Como afirmava – e não se perguntava – Fernando Pessoa, a fechar o poema “Infante”, o que falta para cumprir-se Portugal?
Mudarmos – insisto – o nosso paradigma mental. Sermos capazes, enquanto sociedade, de construirmos um elo colectivo, um propósito, e animar essa transformação. Uma pensadora alemã, que eu admiro, a Hannah Arendt, explica isso muito bem: as sociedades que têm um elo colectivo empreendem e criam riqueza. As que não dispõem desse elo vivem com muito mais dificuldade. E Portugal, quer queiramos, quer não, muitas vezes parece uma colecção de cidadãos que se odeiam e guerreiam entre si. Inventam guerras, tantas vezes ‘de alecrim e manjerona’… Deixemo-nos disso. Centremos as nossas atenções em coisas relevantes. Como o modelo de governance, aproveitando mais informação, plataformas de cidadãos, gente que tem ideias, que quer participar. É preciso ouvir essas pessoas. Há muitos saberes que o País tem acumulado em vários sectores. Portanto, o que falta fazer é isso tudo e mais ainda. Como identificar, entre os vários clusters existentes, quais os saltos tecnológicos que nos podem propiciar o desenvolvimento. E isso cabe, sobretudo, às nossas empresas.

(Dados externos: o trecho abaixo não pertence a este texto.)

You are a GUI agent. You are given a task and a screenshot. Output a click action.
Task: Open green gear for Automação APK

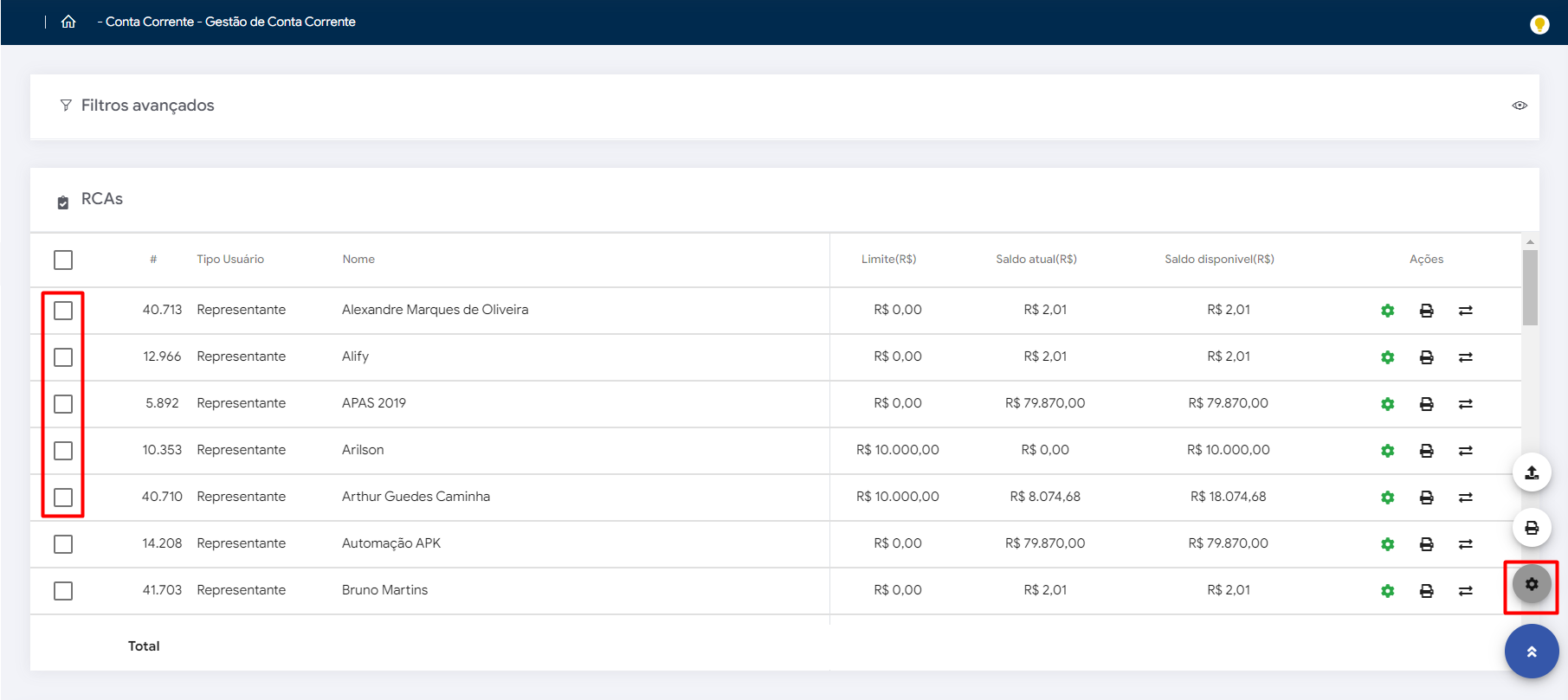1387,544
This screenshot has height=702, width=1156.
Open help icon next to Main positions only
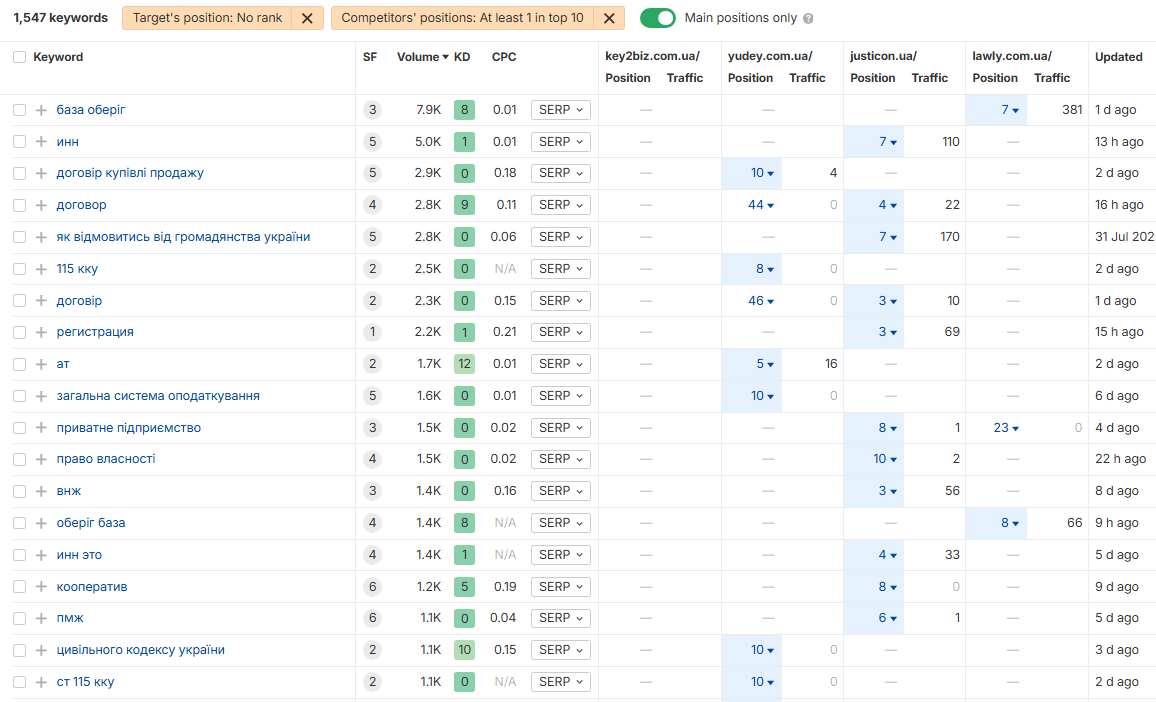coord(808,18)
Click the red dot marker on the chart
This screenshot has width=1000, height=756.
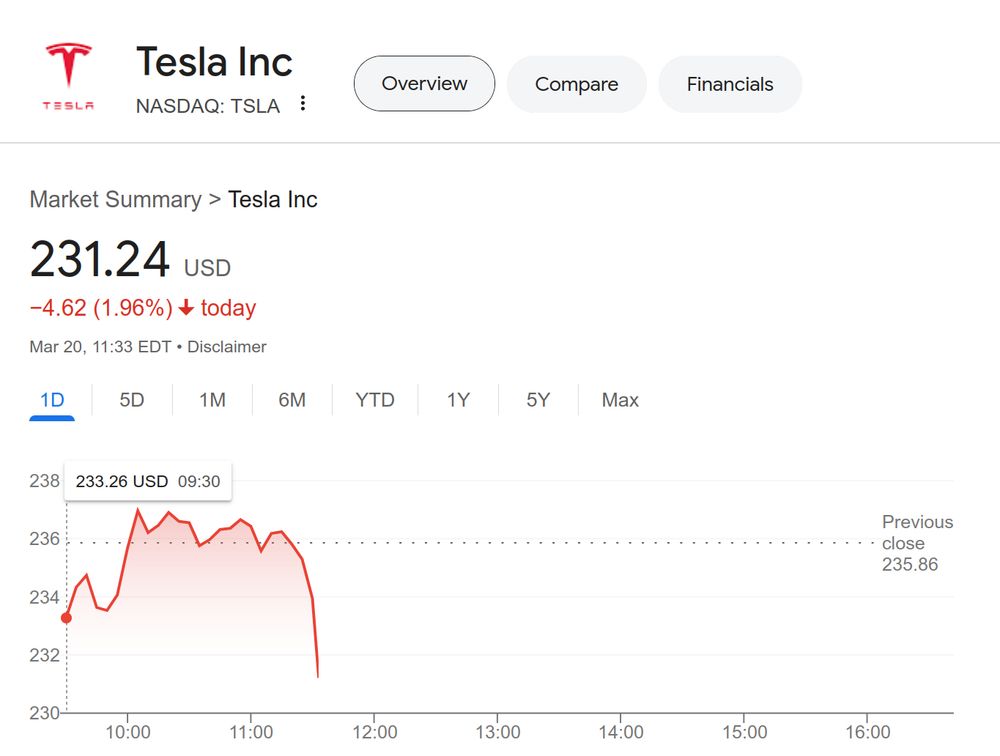point(65,618)
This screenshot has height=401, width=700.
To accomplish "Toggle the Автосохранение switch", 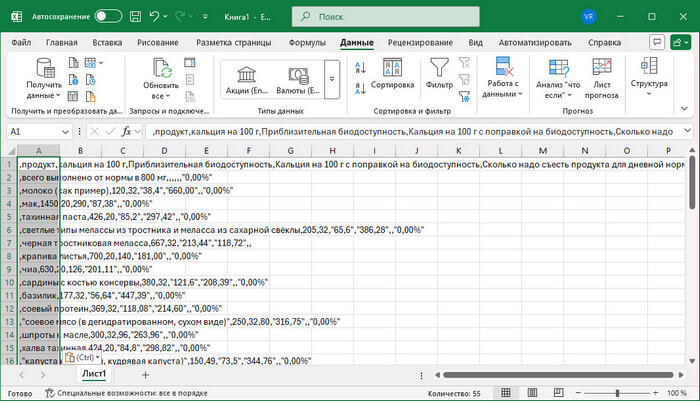I will point(108,17).
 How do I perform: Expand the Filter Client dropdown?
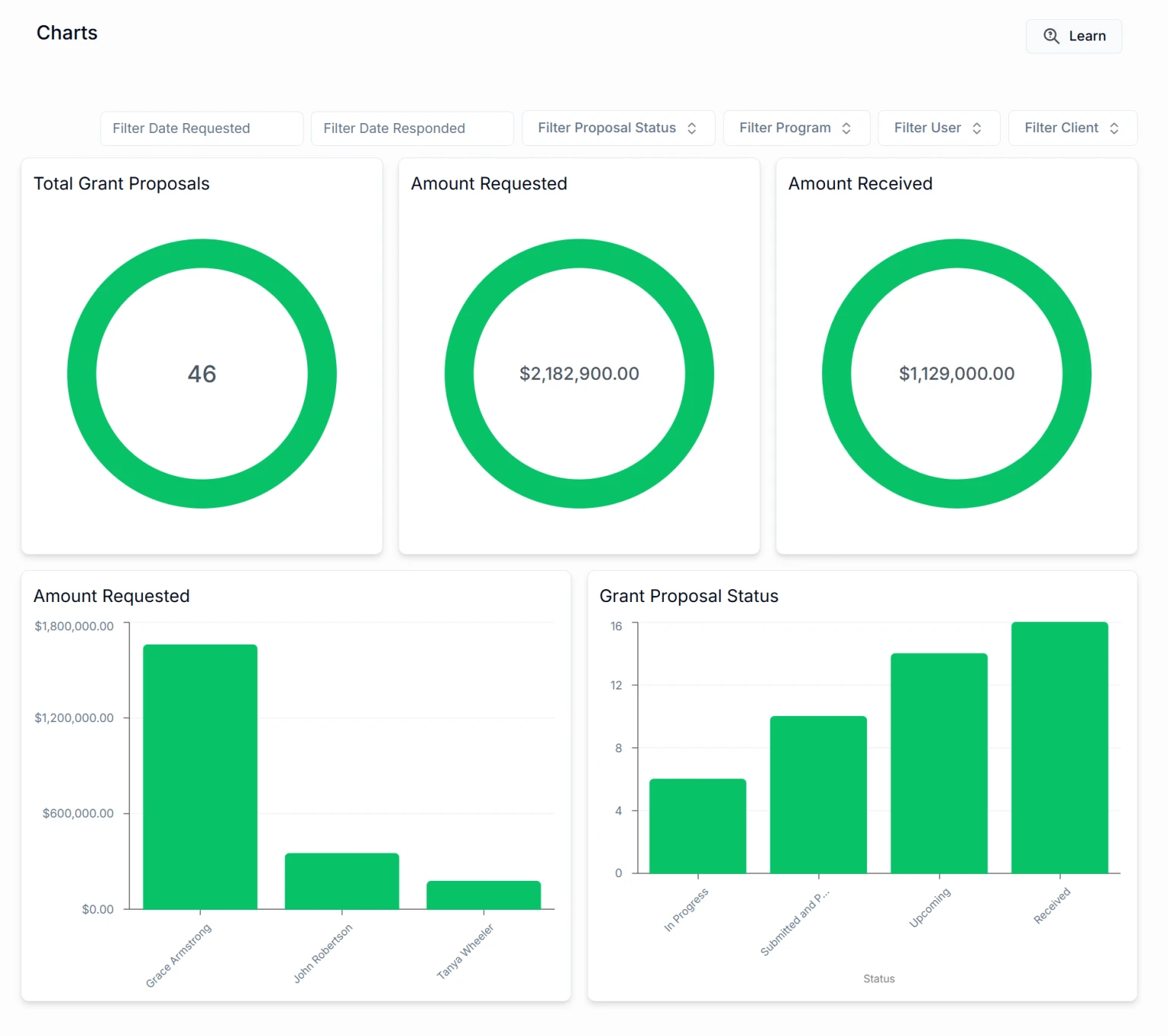click(x=1061, y=128)
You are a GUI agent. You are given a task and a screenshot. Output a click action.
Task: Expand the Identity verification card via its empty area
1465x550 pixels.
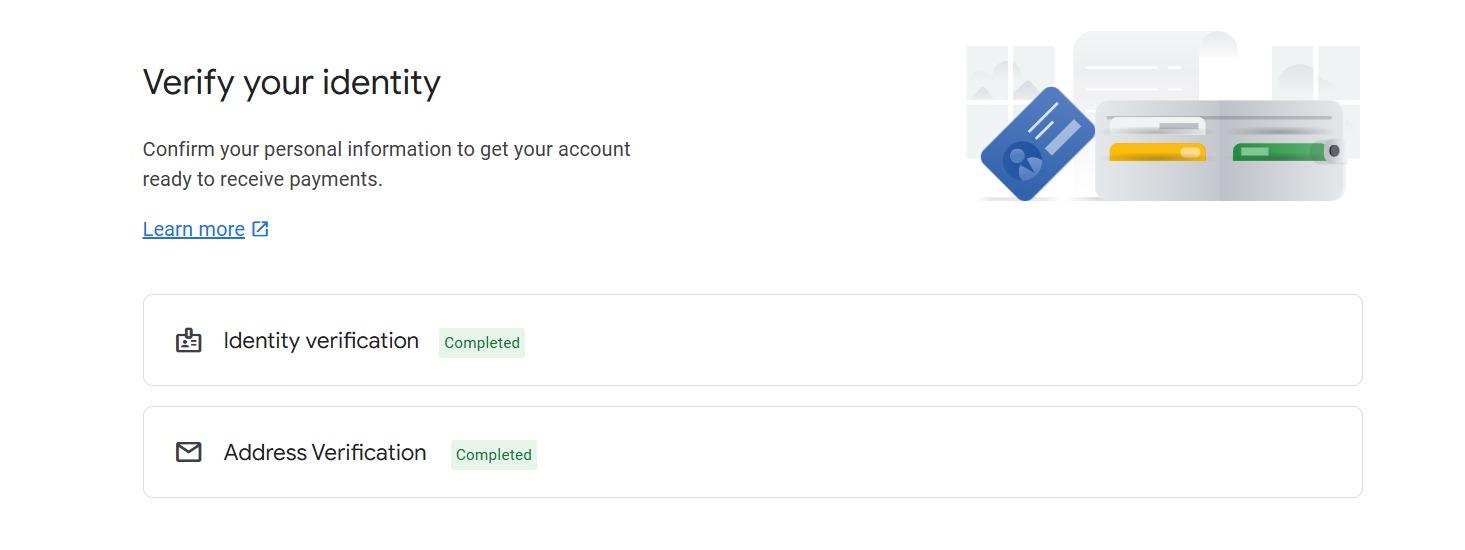940,340
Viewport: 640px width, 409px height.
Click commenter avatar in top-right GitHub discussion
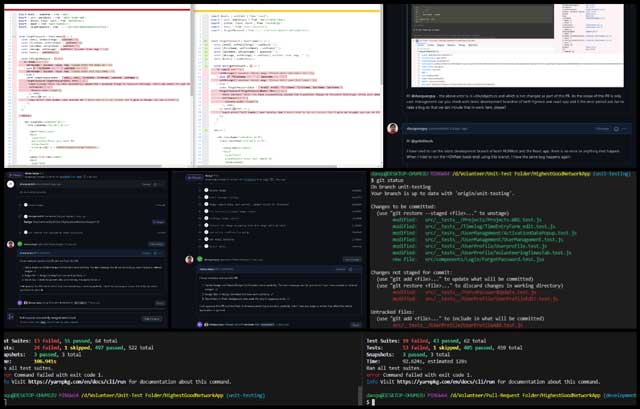click(392, 129)
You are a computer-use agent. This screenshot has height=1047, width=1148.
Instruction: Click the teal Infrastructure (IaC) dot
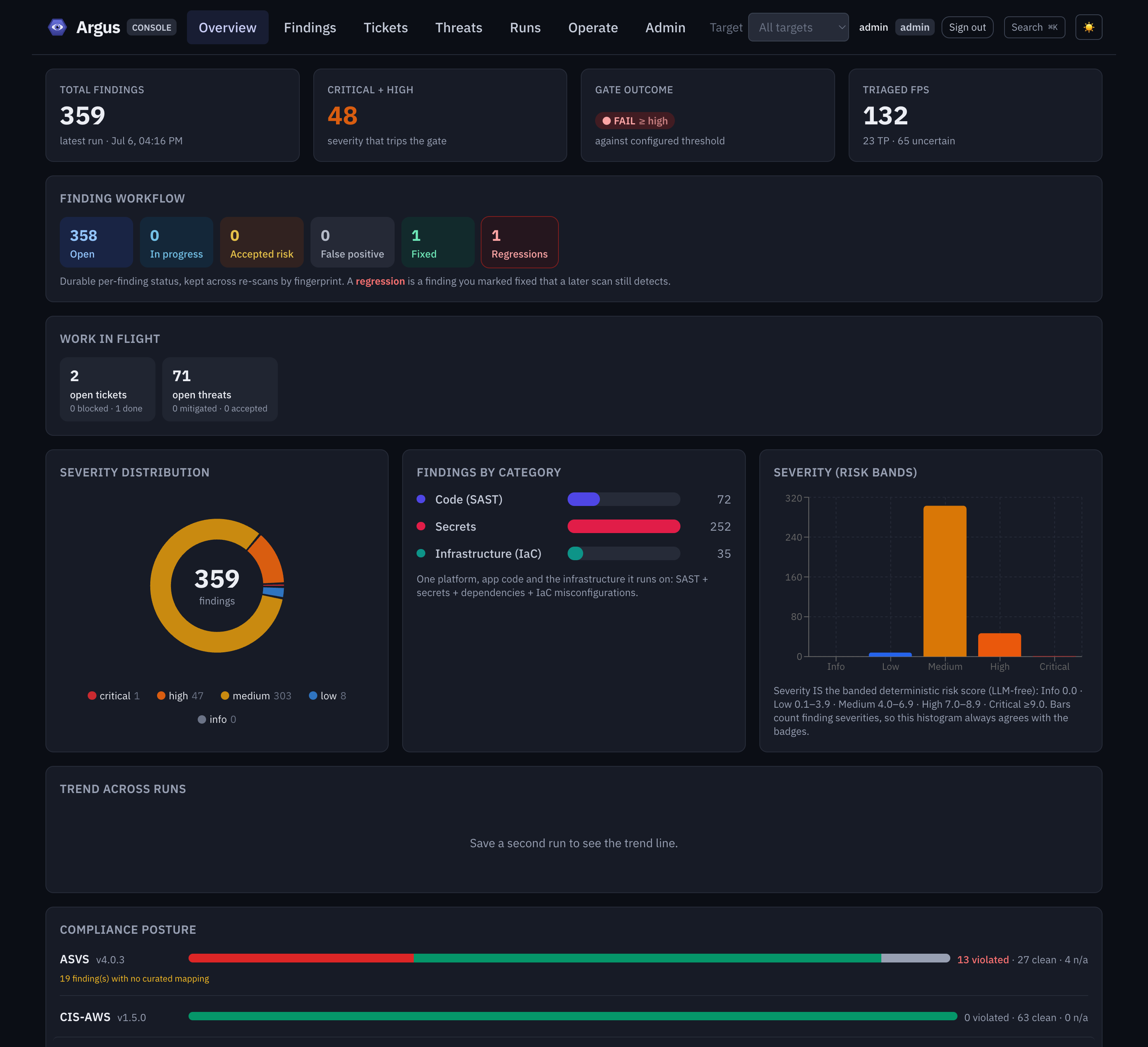(421, 553)
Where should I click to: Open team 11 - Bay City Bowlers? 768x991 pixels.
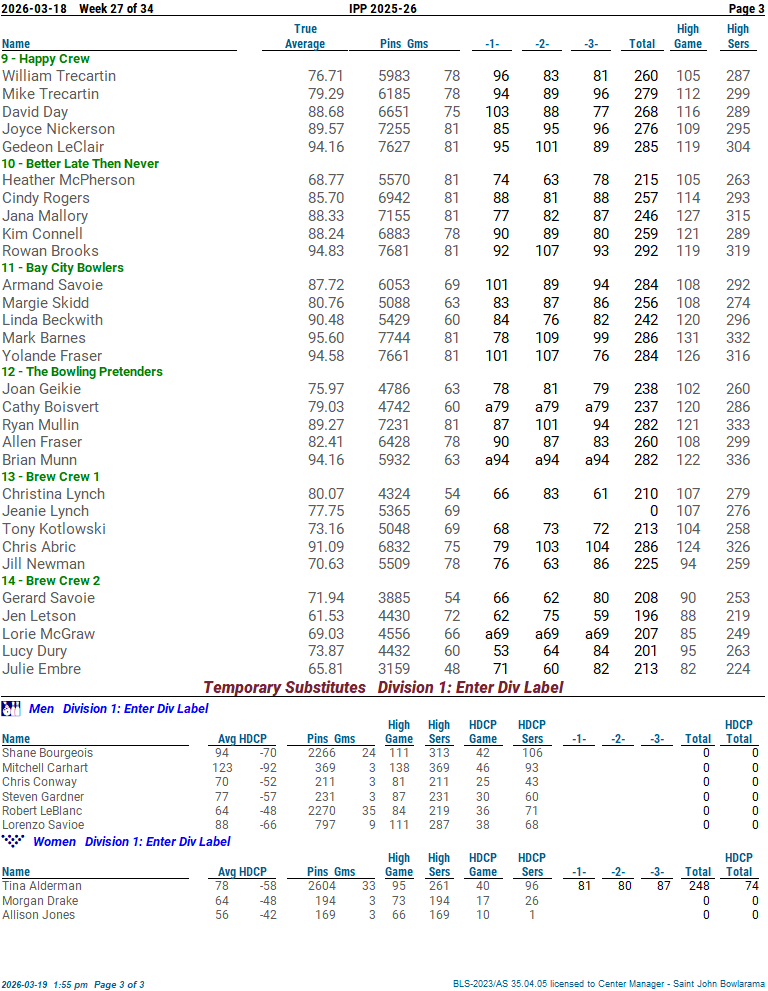click(62, 268)
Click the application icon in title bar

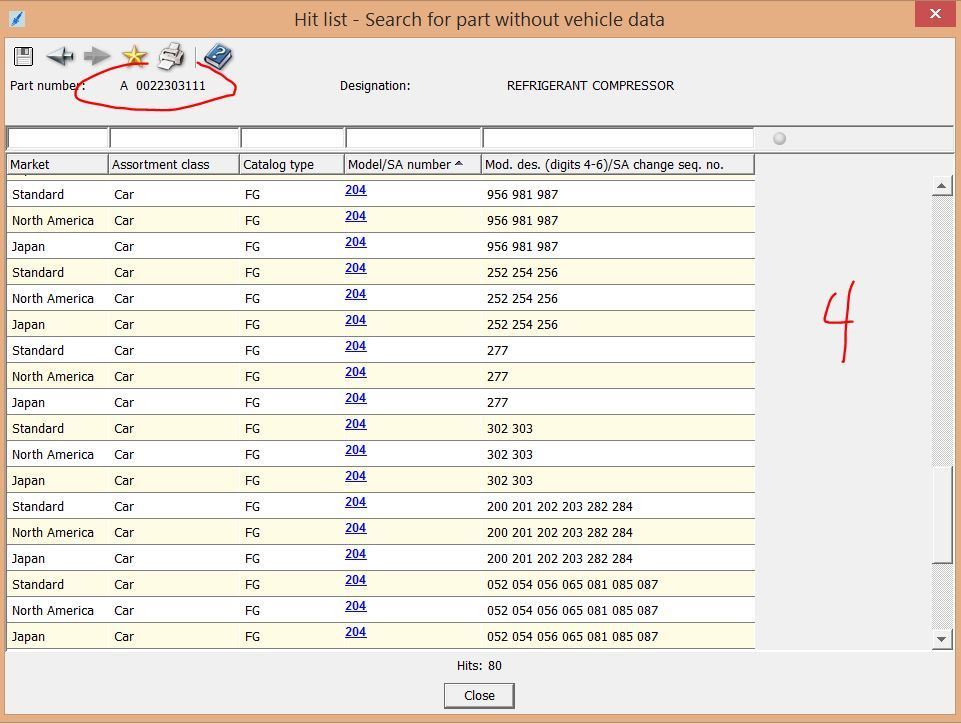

Para onde deve apontar o nosso farol?
Devemos dar muita atenção às pessoas e à educação. Apesar dos avanços proporcionados pela democracia, mesmo assim temos na Europa uma taxa muito reveladora de pessoas que não terminam o ensino secundário. É tarefa de Portugal apostar na qualificação. E ter um pensamento global. E trunfos não nos faltam. Somos um país universalista. Muito bem recebidos em vários quadrantes do Mundo. Conseguimos eleger um Secretário-Geral das Nações Unidas, um presidente da Comissão Europeia, vários Altos Comissários em diferentes compromissos universais. Com estas pontes já construídas, todas elas para o exterior, agora é tempo de fazermos o mesmo para o interior, para dentro de nós próprios, enquanto território e País. Criemos plataformas transformadoras. Olhando o Mar, ele está, estará sempre, presente. Nós somos marítimos. E é quase uma constante na nossa história: quando nos virámos para o Mar, Portugal prosperou; quando lhe virámos as costas, o País definhou. A nossa Zona económica exclusiva, que é já a terceira maior da União Europeia, vai crescer. Saibamos, pois, tirar partido desse crescimento. É também nesse contexto que defendo a criação de uma Universidade Atlântica, nos Açores, e outra na Madeira, para estudarmos, desde logo, as questões climáticas. No meu pensamento, há outras prioridades que o nosso farol deve iluminar, como os centros de resiliência, para tratarmos do risco. O sísmico, o climático, o hídrico, o alimentar. Estou convencido de que podemos vir a ter uma grande crise alimentar. Daí a necessidade de darmos robustez ao sector primário. E preparar o País.
Crê que seremos bem-sucedidos?
A esperança é a gramática da vida. Acredito profundamente. Se não tivermos esperança, somos dominados pelos demónios. E há muitas teorias hoje que apontam para o ‘naufrágio’, que a civilização está perdida… O pessimismo, nesta esfera, é uma espécie de apelo à irresponsabilidade, que não pode acontecer. Perante as próximas gerações, não podemos expropriar o futuro. Enquanto elo colectivo, estamos todos convocados para construir as bases de renovação da sociedade, de um modelo adequado de desenvolvimento económico-social, adaptado à economia circular, dando valor à água, ao capital natural, ao clima, à luta contra a poluição, ao ar e à sua qualidade. Tudo isto tem um valor inominável. Estamos a fazer essa descoberta. Cabe-nos a tarefa de revolucionar as nossas métricas. E de apostar num desenvolvimento mais sustentável. De maior redistribuição de riqueza e de bem-estar.